* **What the task requires**
From the entries, copy out every line in which the word "computer" is found.

** Data section follows **

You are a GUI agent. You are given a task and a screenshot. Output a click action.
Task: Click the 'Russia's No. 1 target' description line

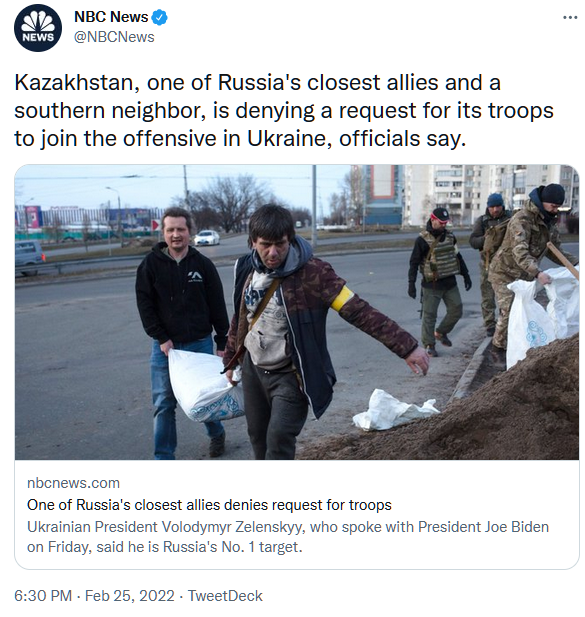pyautogui.click(x=164, y=547)
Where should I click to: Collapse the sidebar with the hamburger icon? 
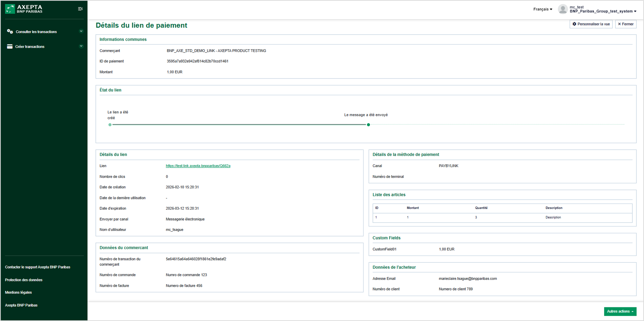point(80,9)
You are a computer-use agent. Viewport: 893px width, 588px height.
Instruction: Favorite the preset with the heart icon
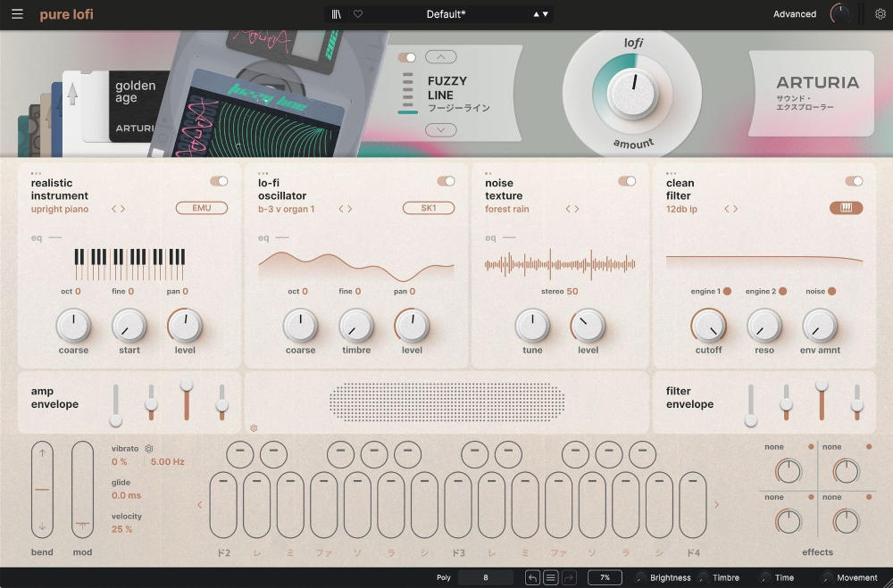tap(358, 14)
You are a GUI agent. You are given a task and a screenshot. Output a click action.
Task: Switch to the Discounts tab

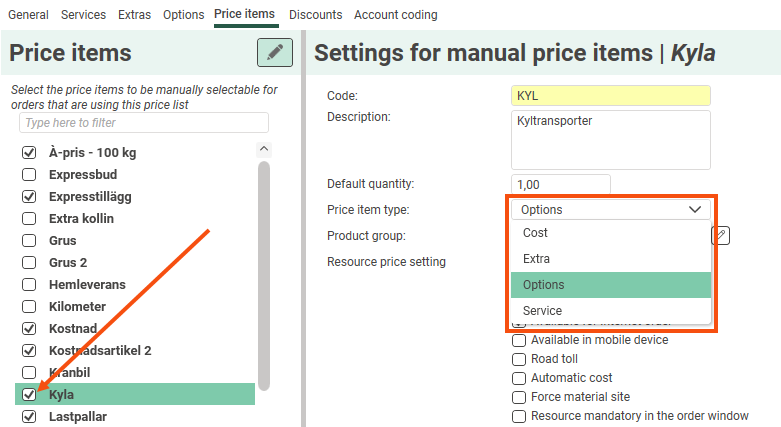tap(315, 15)
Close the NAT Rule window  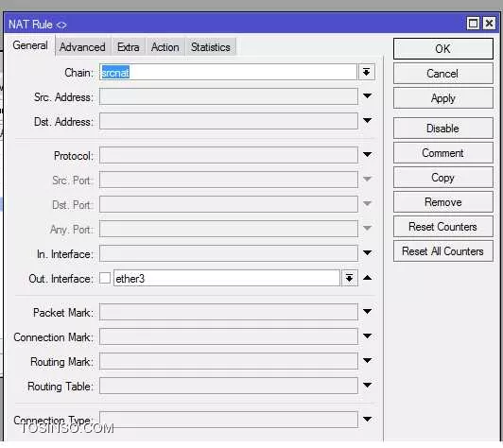tap(489, 24)
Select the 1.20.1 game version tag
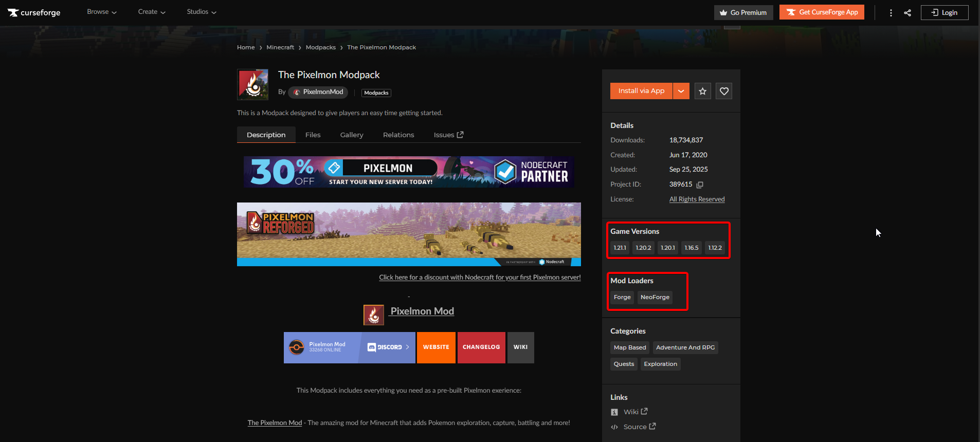Image resolution: width=980 pixels, height=442 pixels. pos(667,248)
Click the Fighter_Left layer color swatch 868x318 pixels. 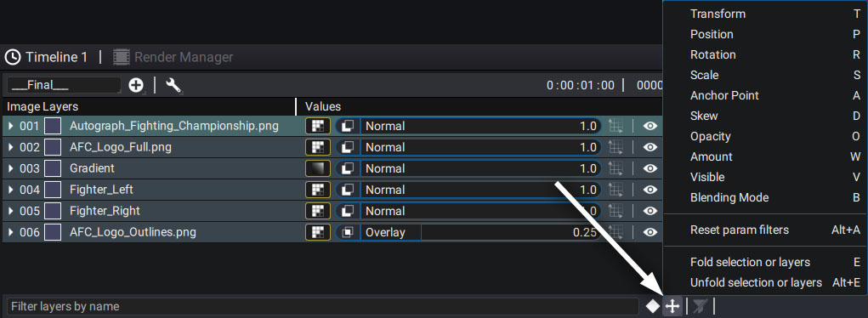click(x=53, y=190)
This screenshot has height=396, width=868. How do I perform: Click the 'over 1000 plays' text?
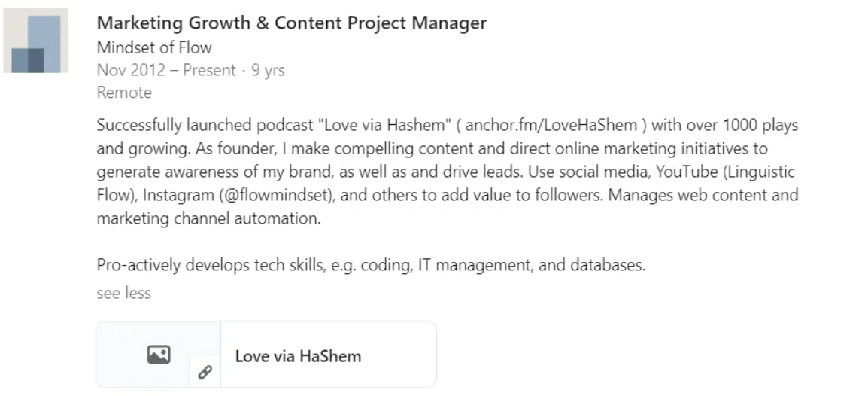[742, 125]
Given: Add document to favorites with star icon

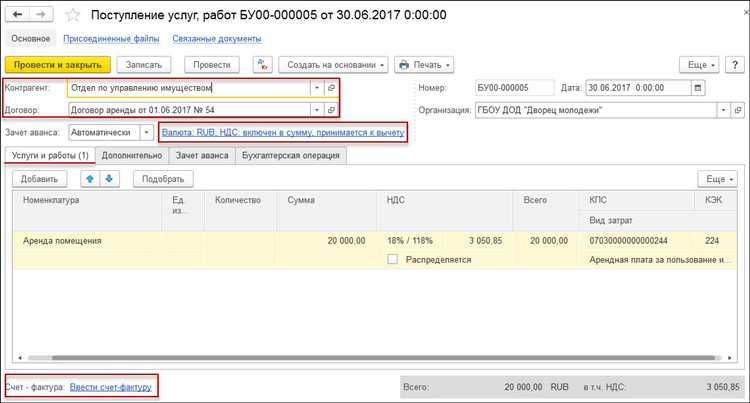Looking at the screenshot, I should 74,15.
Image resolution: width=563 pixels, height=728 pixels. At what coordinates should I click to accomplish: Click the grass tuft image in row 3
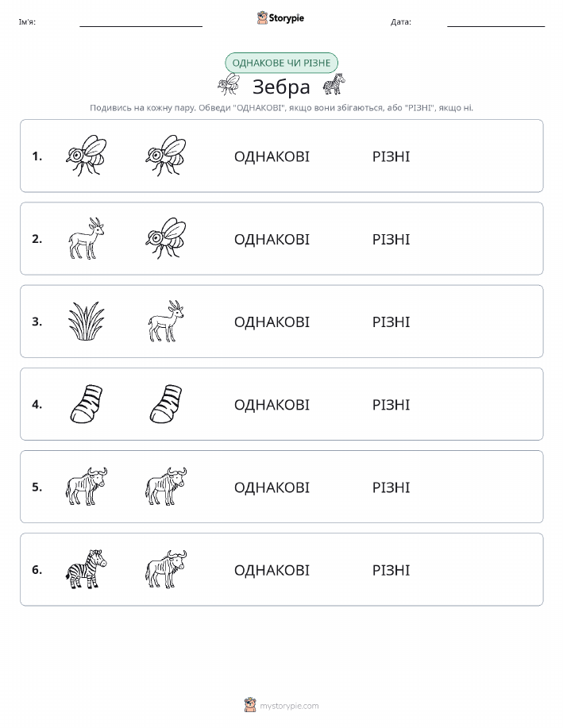point(87,322)
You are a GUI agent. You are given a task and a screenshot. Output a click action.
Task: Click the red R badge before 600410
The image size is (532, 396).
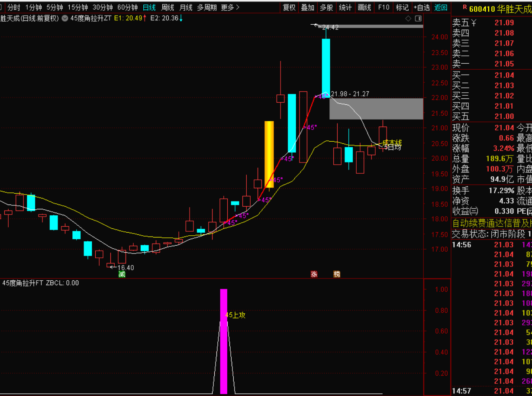coord(464,7)
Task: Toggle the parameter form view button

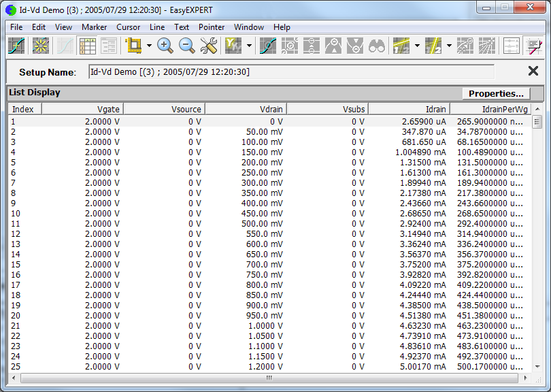Action: click(x=109, y=46)
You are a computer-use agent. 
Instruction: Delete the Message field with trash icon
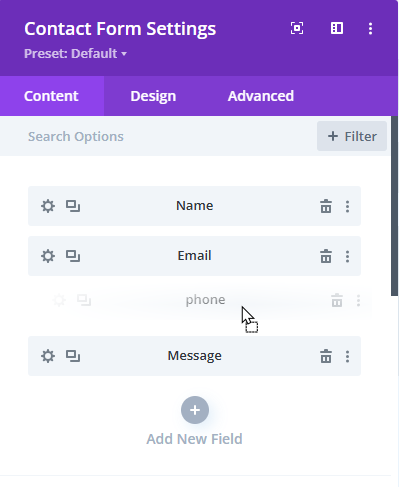[x=326, y=356]
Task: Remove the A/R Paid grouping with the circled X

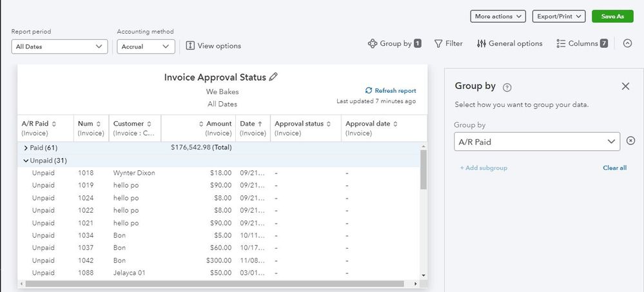Action: (630, 142)
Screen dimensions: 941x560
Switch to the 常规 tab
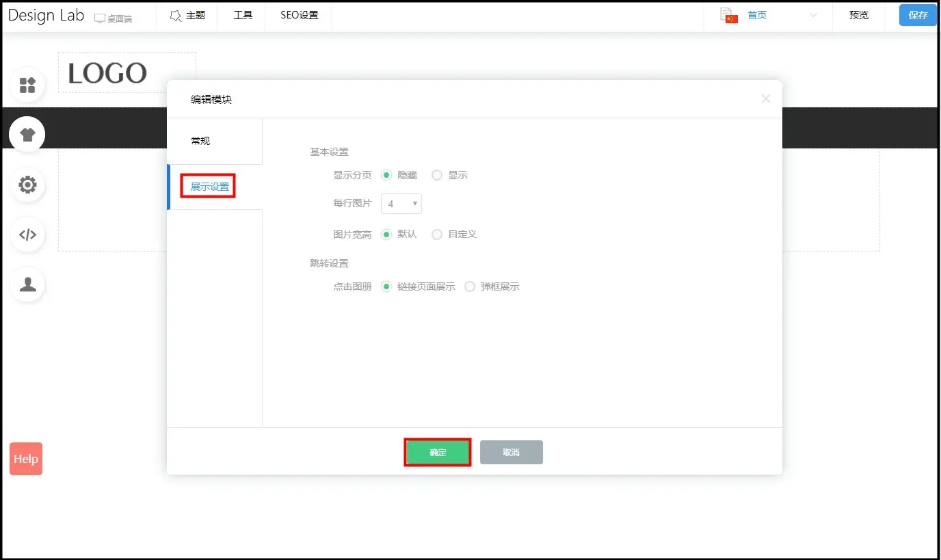pyautogui.click(x=200, y=141)
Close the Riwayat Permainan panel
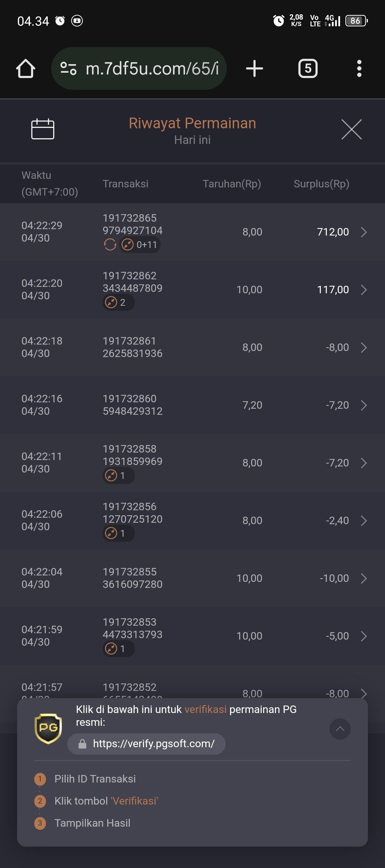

** End of Data section **

* **Output for this exercise**
You are a computer-use agent. Viewport: 893px width, 588px height.
You are a computer-use agent. 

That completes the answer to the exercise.